Although plans as to the final form of the memorial were indefinite, the club had firmly decided that it should be placed in Gramercy Park "so as to face the Players' Club, of which Edwin Booth was the founder, and to look in fact upon the very windows behind which the great tragedian breathed his last."
An anonymous competition was held to decide the final design of the memorial. The committee of judges remarked that they kept in mind "the two-fold necessity for simple dignity of treatment resulting alike from the size of Gramercy Park and the character of the man." With that in mind, any large grouping of figures or any "elaboration of the architectural setting" were rejected. The winning sculptor was Edmond T. Quinn, who coincidentally or not, was a Players' member.
The statue was unveiled on November 13, 1918, Booth's birthday. Quinn had depicted the actor at the age of 35 in his role as Hamlet, just rising from a chair. Arts & Decoration magazine pointed out that "What invests this act with extraordinary importance is this--that it is the first statue erected in this country to an Actor." (Technically, William Shakespeare, whose statue stood in Central Park, could be defined as an actor; but the memorial remembered him as a playwright.)
The article wrote "The statue, of dull green bronze, on a dull green stone pedestal [designed by architect Edwin S. Dodge], stands in the centre of the Park, looking south--as all portrait-statues should look--in order to always have the face in the sunlight." The writer was especially impressed with Quinn's faithful representation of Booth. "From the primary and fundamentally necessary standpoint of truth, it is one of the best portrait statues ever erected in this country."
The unveiling was attended by luminaries in the fields of acting, architecture and literature. from the collection of the New York Public Library |
The front of the pedestal was inscribed merely:
EDWIN BOOTH
1833-1893
and the rear held the inscription:
Erected 1918
by Members of
The Players
in Loving Memory of
the Founder
of the Club
The statue was unveiled by Booth's grandson, Edwin Booth Grossman. Booth's daughter, Edwina Booth Grossman, and his grandson were also present. The committee responsible for the project represented some of the most recognizable names in the arts--famous actors John Drew and Otis Skinner, producer Daniel Frohman, and architects John Russell Pope and Richard Howland Hunt among them.
Following the dedication Arts & Decoration commented "The next thing to do now, and soon, is to open the gates of Gramercy Park to the public on every Sunday and holiday, from 1 to 5 p.m., so that everyone can at least pass through the Park and enjoy the statue." The writer feared that the statue should not be "hidden under a bushel" nor "screened behind a fence a hundred feet away." The journalist would not get his wish.

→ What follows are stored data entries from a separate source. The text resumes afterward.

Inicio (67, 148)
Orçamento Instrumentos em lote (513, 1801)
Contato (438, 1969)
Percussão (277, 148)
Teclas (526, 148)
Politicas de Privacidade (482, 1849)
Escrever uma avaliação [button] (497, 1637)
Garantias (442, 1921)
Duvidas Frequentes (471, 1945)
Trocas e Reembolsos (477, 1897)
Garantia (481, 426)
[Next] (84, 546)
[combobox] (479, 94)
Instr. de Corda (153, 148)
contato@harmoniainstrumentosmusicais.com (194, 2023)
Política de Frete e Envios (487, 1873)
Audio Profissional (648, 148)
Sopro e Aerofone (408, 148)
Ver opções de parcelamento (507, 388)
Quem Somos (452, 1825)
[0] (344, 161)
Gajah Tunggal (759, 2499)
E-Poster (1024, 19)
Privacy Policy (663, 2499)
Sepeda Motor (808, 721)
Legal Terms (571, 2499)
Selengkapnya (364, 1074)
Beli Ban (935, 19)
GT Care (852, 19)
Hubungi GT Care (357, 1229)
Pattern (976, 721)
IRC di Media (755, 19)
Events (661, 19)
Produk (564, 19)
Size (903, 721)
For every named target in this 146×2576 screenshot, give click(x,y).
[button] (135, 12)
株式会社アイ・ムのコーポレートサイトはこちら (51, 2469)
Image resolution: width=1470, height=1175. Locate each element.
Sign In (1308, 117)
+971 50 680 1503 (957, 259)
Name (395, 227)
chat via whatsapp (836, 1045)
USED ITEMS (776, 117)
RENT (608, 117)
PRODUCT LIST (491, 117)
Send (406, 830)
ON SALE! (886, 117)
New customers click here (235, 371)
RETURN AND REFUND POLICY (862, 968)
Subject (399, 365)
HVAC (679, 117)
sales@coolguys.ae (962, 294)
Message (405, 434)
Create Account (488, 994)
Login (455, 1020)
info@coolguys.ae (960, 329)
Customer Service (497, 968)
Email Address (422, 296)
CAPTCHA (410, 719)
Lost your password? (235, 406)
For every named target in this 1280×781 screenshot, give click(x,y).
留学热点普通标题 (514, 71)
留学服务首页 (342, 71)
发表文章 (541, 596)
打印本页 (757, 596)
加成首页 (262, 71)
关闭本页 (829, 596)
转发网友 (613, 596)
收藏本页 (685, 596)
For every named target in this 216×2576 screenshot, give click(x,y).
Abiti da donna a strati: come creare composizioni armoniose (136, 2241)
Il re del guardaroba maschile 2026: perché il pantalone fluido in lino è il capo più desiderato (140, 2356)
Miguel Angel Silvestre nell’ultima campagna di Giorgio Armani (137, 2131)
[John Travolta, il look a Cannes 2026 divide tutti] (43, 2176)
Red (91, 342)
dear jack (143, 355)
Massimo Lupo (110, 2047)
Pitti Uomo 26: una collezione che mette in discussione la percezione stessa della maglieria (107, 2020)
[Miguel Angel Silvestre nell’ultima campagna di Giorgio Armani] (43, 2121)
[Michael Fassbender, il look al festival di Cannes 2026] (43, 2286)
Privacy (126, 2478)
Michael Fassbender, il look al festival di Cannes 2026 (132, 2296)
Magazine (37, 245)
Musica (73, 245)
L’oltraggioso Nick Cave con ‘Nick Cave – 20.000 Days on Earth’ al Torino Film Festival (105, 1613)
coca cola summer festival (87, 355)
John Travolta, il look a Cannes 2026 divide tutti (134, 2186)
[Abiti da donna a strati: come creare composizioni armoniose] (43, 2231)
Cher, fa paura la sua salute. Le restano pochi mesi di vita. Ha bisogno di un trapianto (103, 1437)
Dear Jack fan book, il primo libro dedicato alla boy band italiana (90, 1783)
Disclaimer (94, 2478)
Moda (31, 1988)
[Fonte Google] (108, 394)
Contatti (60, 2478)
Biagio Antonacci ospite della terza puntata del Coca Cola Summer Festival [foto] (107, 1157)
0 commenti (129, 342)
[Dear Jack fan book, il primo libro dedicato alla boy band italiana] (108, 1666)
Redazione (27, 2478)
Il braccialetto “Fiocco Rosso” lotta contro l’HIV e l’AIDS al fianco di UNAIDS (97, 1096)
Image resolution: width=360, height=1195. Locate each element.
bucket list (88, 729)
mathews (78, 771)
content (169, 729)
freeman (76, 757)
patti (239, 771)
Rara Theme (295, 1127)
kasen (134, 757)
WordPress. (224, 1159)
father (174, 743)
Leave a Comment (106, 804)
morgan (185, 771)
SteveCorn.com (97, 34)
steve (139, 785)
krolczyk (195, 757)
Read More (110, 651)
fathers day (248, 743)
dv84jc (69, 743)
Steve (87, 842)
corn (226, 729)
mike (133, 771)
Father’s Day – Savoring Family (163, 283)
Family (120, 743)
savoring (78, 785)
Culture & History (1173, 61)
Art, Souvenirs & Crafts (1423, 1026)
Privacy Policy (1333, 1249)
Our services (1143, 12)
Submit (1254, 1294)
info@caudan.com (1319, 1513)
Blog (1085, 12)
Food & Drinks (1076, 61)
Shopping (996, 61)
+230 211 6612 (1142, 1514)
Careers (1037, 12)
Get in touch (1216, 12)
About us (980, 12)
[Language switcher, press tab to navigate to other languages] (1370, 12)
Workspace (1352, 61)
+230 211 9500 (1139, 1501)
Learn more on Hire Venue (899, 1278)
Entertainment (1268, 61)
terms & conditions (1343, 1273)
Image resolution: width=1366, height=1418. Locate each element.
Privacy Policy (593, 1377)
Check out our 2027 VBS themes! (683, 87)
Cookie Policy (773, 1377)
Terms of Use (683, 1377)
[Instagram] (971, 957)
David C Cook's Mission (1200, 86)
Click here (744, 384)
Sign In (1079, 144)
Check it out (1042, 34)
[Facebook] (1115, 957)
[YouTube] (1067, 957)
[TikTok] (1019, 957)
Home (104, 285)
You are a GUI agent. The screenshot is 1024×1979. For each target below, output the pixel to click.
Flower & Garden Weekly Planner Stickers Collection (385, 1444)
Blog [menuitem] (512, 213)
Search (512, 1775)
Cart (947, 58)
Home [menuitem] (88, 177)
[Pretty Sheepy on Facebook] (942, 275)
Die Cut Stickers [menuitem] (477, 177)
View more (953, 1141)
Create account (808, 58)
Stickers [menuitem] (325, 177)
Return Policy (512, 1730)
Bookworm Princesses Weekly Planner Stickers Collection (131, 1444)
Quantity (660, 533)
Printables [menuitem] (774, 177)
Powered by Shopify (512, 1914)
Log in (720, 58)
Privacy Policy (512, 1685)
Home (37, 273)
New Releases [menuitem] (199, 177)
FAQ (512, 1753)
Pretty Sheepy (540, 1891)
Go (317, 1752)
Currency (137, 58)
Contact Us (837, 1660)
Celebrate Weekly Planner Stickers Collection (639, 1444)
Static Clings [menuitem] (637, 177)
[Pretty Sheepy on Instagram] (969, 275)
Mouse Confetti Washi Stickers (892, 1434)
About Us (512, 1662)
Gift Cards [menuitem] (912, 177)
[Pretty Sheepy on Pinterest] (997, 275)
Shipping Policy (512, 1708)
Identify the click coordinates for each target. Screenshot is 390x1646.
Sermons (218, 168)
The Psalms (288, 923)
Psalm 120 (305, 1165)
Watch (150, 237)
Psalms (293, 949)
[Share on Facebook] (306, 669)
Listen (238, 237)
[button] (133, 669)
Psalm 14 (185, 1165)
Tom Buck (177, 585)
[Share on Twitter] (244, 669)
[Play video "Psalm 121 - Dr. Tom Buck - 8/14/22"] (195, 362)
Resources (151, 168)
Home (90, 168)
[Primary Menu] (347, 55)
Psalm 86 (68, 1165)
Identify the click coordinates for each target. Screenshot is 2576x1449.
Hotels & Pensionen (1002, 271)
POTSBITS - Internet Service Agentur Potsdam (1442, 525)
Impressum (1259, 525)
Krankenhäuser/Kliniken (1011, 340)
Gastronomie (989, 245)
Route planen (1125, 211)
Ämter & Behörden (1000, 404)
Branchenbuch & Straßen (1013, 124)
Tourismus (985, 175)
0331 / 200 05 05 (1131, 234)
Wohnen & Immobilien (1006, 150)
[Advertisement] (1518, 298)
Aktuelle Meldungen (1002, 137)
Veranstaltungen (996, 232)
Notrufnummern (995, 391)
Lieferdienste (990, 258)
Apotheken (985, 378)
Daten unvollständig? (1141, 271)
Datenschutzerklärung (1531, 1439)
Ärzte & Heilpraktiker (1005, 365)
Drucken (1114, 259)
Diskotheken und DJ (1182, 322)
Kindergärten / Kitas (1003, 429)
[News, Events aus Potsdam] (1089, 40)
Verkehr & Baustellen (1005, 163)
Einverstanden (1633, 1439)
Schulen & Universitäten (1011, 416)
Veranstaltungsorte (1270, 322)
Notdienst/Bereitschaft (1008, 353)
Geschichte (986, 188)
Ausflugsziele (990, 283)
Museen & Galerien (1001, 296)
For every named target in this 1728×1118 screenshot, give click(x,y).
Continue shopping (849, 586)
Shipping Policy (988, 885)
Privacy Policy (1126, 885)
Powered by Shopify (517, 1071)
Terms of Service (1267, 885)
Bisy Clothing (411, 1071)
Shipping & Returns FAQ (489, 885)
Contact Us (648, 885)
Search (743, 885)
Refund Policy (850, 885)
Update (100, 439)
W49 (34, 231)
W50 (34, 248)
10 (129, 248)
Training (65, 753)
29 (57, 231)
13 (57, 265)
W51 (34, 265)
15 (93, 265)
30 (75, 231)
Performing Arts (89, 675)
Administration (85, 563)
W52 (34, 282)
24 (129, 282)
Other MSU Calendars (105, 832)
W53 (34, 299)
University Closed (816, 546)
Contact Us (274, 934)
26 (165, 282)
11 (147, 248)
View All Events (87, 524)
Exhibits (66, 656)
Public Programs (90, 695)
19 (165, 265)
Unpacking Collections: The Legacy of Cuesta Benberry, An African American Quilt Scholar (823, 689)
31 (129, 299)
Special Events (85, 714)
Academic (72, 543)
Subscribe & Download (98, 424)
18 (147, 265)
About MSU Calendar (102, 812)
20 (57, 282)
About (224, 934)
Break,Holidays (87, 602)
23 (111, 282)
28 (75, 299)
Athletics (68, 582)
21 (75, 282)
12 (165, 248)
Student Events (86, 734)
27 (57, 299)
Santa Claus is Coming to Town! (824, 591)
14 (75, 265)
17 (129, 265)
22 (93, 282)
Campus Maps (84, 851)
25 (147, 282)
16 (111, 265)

from the Twenty-Fourth Annual Report of the American Scenic and Historic Preservation Society, 1919 (copyright expired) |
On November 13, 1933, Booth's 100th birthday, members of The Players joined members of his family in planting a sycamore sapling in the park near the statue. The New York Times reported on November 14 "A sycamore was chosen because as a boy Edwin Booth played under a gigantic sycamore which still stands at Tudor Hall, his birthplace near Belaire, Md."
That birthday was, of course, a special one; but every year The Players paid homage to the actor at the statue, most often by laying a wreath. Among the actors participating in a wreath laying in 1943 were Uta Hagen, Paul Robeson and Jose Ferrer.
photograph by the author |
Despite one writer's protest in 1918, the gates of Gramercy Park have always been locked to anyone other than residents of the enclave. And so the Edwin Booth statue can be seen only by peering through the sturdy iron bars, frustratingly close but unapproachable.